Цицерон кивнул, слегка улыбнулся и повернулся, чтобы уйти.
— Возможно, Тирон лучше тебя помнит слова Суллы, — добавил я и заметил, как плечи Цицерона слегка шевельнулись.
ЭПИЛОГ
С момента визита в мой дом на Палантине Цицерона прошло четыре года.
Я думал, что история закончена, насколько это возможно в нашем постоянно изменяющемся мире, но с тех пор произошло кое-что еще, придавшее особый блеск событиям, и, наконец, все стало на свои места. Так и статую Юпитера делали несколько лет, прежде чем установить в надлежащем месте.
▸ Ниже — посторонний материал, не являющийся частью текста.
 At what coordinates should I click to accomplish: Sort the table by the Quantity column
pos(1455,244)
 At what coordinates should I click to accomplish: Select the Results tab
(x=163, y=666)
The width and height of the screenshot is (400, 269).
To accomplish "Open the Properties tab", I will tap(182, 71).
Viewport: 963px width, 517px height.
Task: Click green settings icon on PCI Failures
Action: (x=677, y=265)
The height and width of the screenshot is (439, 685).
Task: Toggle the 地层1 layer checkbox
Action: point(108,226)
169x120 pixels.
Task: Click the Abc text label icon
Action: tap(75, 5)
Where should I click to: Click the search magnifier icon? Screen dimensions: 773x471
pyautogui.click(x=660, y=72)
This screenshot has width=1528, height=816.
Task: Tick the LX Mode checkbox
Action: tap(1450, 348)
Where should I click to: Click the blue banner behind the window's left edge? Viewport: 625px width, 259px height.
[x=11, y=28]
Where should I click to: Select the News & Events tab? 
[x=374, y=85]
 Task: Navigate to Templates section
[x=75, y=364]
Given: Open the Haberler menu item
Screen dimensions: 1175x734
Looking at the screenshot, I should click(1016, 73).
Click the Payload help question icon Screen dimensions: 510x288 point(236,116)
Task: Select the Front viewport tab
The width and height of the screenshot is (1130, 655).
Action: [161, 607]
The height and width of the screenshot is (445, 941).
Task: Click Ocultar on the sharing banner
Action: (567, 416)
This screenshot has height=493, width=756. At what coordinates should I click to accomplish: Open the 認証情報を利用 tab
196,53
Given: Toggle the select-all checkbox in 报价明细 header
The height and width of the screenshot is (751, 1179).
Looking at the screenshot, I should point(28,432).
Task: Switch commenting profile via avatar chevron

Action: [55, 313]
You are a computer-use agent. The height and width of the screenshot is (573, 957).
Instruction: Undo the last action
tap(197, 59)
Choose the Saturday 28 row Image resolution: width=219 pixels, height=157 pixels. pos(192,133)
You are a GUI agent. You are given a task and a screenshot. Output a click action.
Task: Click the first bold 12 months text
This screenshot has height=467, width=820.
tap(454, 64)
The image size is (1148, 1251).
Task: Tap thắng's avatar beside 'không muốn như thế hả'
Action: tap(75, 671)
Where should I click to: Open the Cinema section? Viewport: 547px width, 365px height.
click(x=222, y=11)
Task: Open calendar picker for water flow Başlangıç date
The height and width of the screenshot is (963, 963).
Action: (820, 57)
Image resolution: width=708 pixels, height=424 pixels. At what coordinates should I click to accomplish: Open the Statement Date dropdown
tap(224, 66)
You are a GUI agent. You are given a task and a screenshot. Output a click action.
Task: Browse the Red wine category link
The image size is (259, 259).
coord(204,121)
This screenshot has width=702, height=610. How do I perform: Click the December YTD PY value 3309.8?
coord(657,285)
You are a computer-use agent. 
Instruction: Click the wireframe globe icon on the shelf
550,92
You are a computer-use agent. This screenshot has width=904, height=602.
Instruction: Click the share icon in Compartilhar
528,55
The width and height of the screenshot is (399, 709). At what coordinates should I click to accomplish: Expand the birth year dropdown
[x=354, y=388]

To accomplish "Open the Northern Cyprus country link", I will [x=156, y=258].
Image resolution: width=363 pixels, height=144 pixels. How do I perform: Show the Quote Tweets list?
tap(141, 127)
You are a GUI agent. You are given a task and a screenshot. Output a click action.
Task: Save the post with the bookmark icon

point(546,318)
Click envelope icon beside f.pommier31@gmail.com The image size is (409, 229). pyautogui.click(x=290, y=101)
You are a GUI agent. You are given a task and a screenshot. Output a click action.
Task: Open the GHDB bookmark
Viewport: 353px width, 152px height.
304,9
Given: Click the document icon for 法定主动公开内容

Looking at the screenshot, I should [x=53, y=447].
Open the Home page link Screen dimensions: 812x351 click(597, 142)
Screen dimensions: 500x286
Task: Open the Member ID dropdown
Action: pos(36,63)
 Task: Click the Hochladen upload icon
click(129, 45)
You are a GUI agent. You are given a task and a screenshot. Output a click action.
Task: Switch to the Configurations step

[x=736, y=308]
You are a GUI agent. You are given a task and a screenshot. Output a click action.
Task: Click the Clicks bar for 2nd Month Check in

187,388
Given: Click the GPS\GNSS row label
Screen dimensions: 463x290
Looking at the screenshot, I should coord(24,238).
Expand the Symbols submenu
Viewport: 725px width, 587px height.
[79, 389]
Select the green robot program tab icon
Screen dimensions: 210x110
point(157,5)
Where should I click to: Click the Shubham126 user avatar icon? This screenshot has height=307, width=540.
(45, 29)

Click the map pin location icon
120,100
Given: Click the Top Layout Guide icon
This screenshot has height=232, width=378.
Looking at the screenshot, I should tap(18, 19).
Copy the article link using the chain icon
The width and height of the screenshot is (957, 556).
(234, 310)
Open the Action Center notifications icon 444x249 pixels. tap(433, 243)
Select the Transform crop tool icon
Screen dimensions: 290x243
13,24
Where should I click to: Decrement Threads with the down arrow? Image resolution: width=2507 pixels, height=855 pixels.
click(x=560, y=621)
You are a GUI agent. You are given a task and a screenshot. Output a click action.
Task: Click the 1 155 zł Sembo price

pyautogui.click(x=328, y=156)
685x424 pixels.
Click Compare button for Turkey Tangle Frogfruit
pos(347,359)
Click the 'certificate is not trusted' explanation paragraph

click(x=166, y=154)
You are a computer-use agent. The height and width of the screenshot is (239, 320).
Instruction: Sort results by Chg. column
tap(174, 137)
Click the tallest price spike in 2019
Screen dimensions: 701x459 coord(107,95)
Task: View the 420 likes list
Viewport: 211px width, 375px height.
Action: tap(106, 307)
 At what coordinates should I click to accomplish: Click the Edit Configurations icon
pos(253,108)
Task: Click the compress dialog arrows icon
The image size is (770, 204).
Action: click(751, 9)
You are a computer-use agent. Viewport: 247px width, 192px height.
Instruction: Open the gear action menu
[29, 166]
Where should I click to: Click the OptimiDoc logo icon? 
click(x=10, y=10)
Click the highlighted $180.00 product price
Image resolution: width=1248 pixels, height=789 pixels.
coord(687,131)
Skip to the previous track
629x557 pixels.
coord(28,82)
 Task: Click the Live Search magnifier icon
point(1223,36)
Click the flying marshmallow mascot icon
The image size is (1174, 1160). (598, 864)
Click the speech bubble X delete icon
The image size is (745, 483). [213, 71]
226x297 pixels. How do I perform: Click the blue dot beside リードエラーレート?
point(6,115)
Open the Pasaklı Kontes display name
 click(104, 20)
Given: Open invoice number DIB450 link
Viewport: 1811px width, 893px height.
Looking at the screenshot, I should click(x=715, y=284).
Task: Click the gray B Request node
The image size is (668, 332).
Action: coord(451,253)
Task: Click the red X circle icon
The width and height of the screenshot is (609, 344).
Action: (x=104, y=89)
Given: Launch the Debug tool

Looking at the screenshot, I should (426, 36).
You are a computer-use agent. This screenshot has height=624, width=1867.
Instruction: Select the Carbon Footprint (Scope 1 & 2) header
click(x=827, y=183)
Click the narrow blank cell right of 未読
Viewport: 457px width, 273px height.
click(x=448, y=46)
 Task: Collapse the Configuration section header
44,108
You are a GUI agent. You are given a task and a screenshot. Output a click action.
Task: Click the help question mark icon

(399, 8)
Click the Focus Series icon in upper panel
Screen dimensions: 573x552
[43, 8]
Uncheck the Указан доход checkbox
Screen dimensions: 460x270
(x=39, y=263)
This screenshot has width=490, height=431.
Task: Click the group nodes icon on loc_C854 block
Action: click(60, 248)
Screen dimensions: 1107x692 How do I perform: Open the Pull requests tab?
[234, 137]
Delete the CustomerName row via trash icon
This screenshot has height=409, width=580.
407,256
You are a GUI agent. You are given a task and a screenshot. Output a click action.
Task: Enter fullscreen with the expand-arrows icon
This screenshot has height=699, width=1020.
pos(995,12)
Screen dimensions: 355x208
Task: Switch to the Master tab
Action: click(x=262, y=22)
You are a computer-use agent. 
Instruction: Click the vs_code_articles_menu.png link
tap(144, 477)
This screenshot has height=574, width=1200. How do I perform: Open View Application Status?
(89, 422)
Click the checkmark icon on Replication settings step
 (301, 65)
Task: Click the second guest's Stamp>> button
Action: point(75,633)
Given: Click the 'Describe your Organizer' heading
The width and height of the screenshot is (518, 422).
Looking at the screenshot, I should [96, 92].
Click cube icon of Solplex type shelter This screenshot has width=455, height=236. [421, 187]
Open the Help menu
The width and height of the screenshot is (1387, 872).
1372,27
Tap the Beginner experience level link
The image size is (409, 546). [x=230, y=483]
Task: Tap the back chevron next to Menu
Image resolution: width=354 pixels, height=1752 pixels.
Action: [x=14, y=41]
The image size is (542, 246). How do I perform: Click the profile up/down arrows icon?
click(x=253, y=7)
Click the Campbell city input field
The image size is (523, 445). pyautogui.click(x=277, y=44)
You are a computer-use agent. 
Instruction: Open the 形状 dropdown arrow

Цезарь постепенно упрочивал свое положение; два года тому назад он создал коалицию (или триумвират, как говорили на Форуме) с Крассом и Помпеем, а в прошлом году, в возрасте сорока одного года, его выбрали консулом. Теперь он отправился в Галлию, усмирять непокорные племена гельветов. Я желаю ему всяческих успехов, хотя бы потому, что в его войсках сражается мой сын.
Вскоре по возвращении в Рим мой сын записался в войско под командованием Марка Муммия, но служить Помпею ему не нравилось. Сейчас он в армии Цезаря. Меня озадачил его выбор жизненного призвания, но я смирился. (Он всегда неимоверно гордился шрамом, полученным в сражении при Пистории.) В своем последнем письме, посланном из города Бибракта, в земле Эдуев, Метон так живо описывал сражения с гельветами, что у меня волосы дыбом вставали, — и когда только маленький мальчик, которого я некогда усыновил, стал воином, радующимся при виде крови? Перед началом сражения, писал Метон, Цезарь приказал удалить всех лошадей, чтобы все римляне подверглись равной опасности — что напомнило мне о сражении под началом менее удачливого полководца. Метон уверял меня, что Цезарь — военный гений, но это ничего не говорило отцу, который предпочел бы видеть сына скромным, но живым, чем прославленным, но мертвым.